Our method takes advantage of typical forms of representing experimental findings in terms of percentages of protein expression manifest by the tumor population under study. Characteristically, percentages are represented straightforwardly with the % symbol or as the number of positive findings of the total population. Such text is readily recognized using regular expressions and templates permitting extraction of sentences containing these forms for further analysis using grammatical structures and rule-based algorithms.
Our pilot study is limited to the extraction of such information related to lymphomas. We achieved a satisfactory level of retrieval as reflected in scores of 69.91% precision and 57.25% recall with an F-score of 62.95%. In addition, we demonstrate the utility of a web-based curation tool for confirming and correcting our findings.

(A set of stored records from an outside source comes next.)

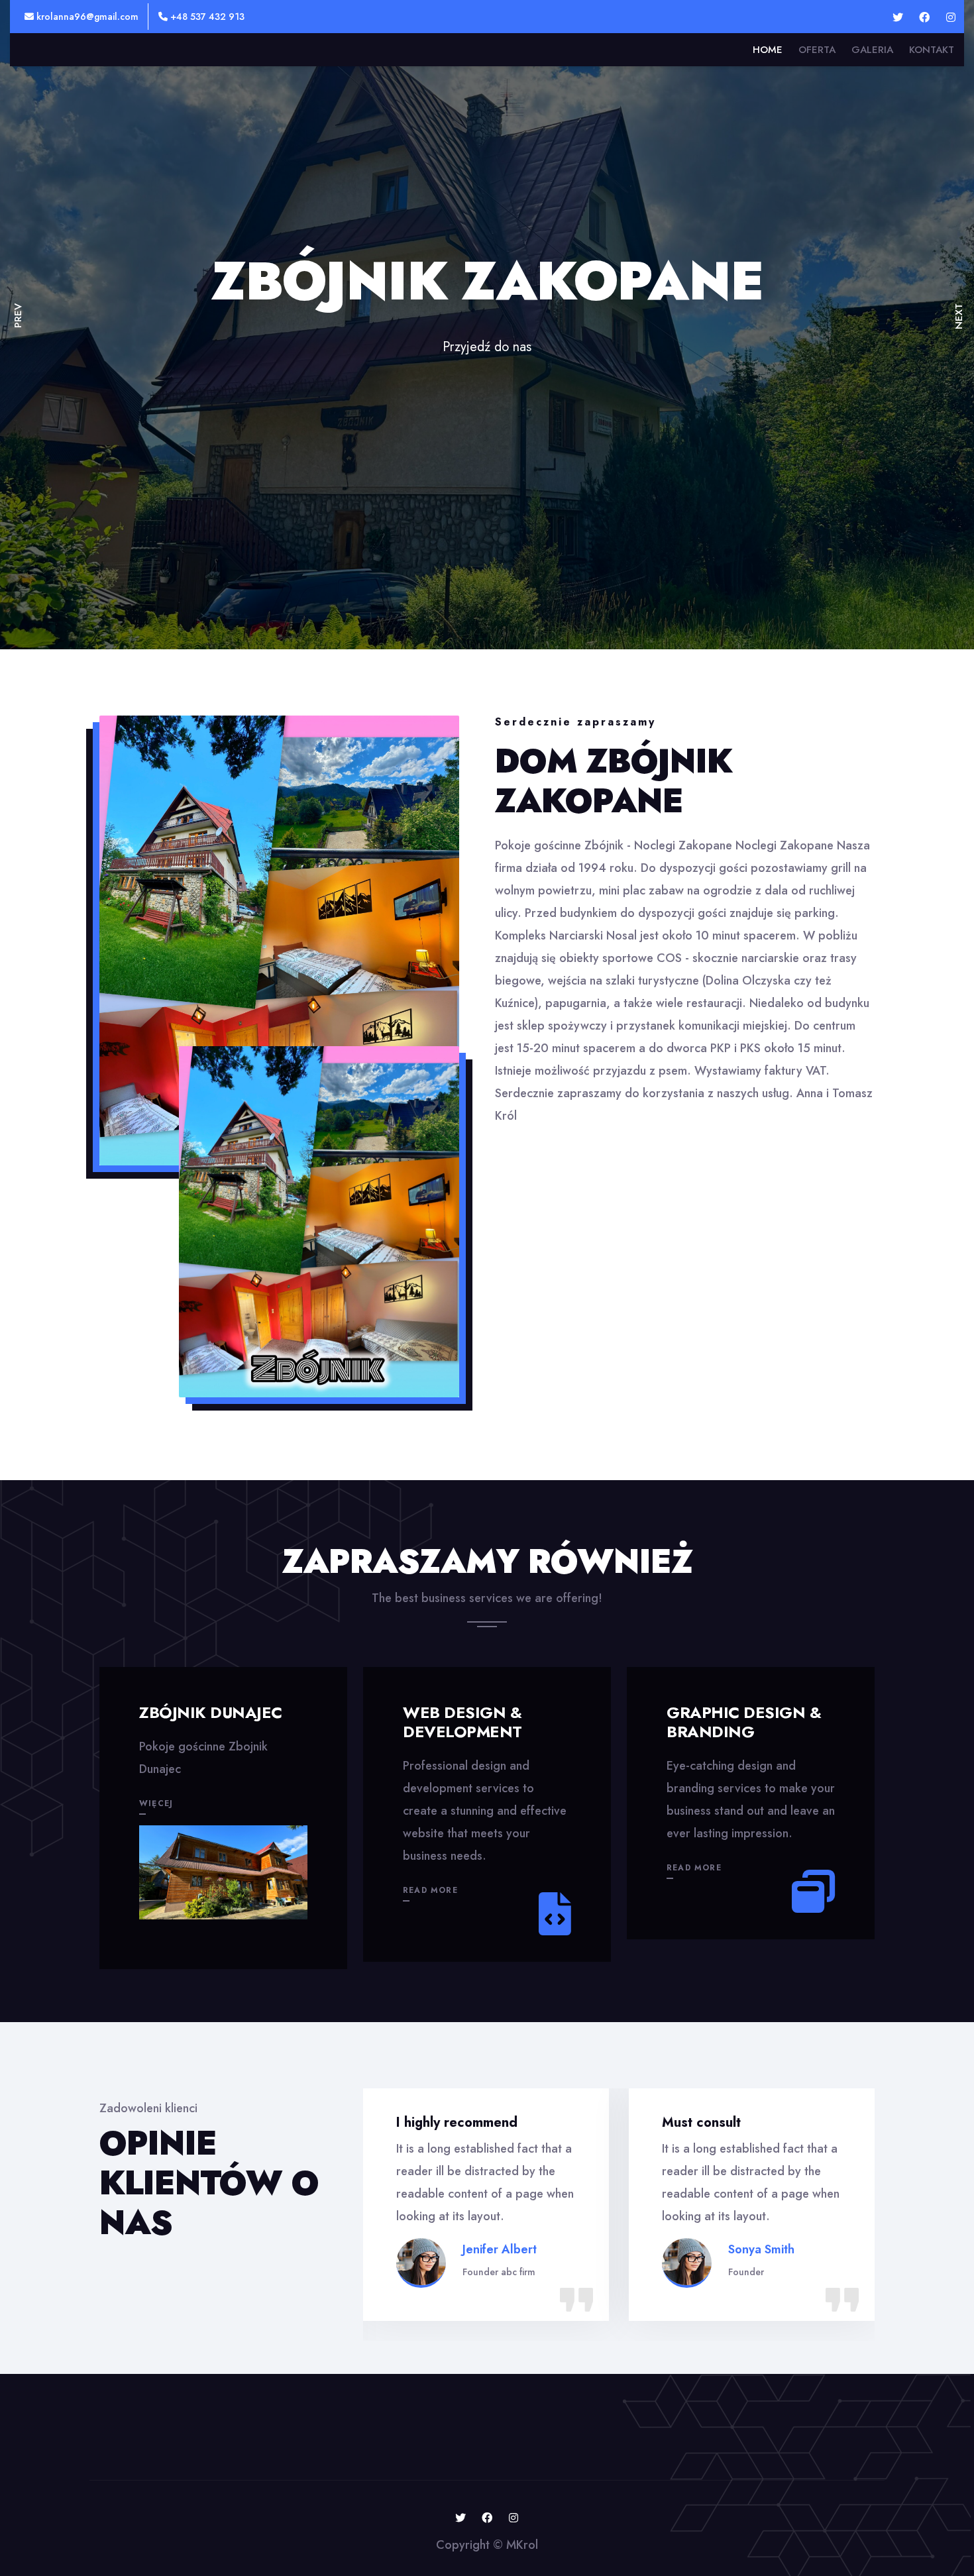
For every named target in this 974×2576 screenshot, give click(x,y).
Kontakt (931, 49)
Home (768, 49)
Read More (430, 1890)
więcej (156, 1803)
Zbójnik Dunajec (210, 1712)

The experimental pathology literature represents a rich source of pathobiological information, which has been relatively underutilized. There has been a combinatorial explosion of knowledge within the pathology domain as represented by increasing numbers of immunophenotypes and disease subclassifications. NLP techniques support practical text mining techniques for extracting this knowledge and organizing it in forms appropriate for pathology decision support systems.
一般来说,外科病理学报告以半定量方式呈现肿瘤的蛋白质表达情况,即 -、-/+、+/-、+。同时,实验病理学文献提供了多个通过肿瘤群体的免疫组织化学(IHC)组织检查确定精确表达水平的例子。自然语言处理(NLP)技术能够通过文本挖掘自动提取此类信息。我们提议通过NLP建立一个将定量蛋白质表达水平与特定肿瘤分类相联系的数据库。
我们的方法利用了以所研究肿瘤群体中蛋白质表达百分比来表示实验结果的典型形式。通常,百分比直接用%符号表示,或者表示为总体阳性结果的数量。使用正则表达式和模板可以很容易地识别此类文本,从而提取包含这些形式的句子,以便使用语法结构和基于规则的算法进行进一步分析。
我们的初步研究仅限于提取与淋巴瘤相关的此类信息。我们取得了令人满意的检索水平,精确率为69.91%,召回率为57.25%,F值为62.95%。此外,我们展示了一个基于网络的管理工具在确认和纠正我们的发现方面的效用。
实验病理学文献是病理生物学信息的丰富来源,但相对未得到充分利用。随着免疫表型和疾病亚分类数量的增加,病理学领域的知识出现了组合式爆炸。NLP技术支持实用的文本挖掘技术,用于提取这些知识并将其组织成适合病理决策支持系统的形式。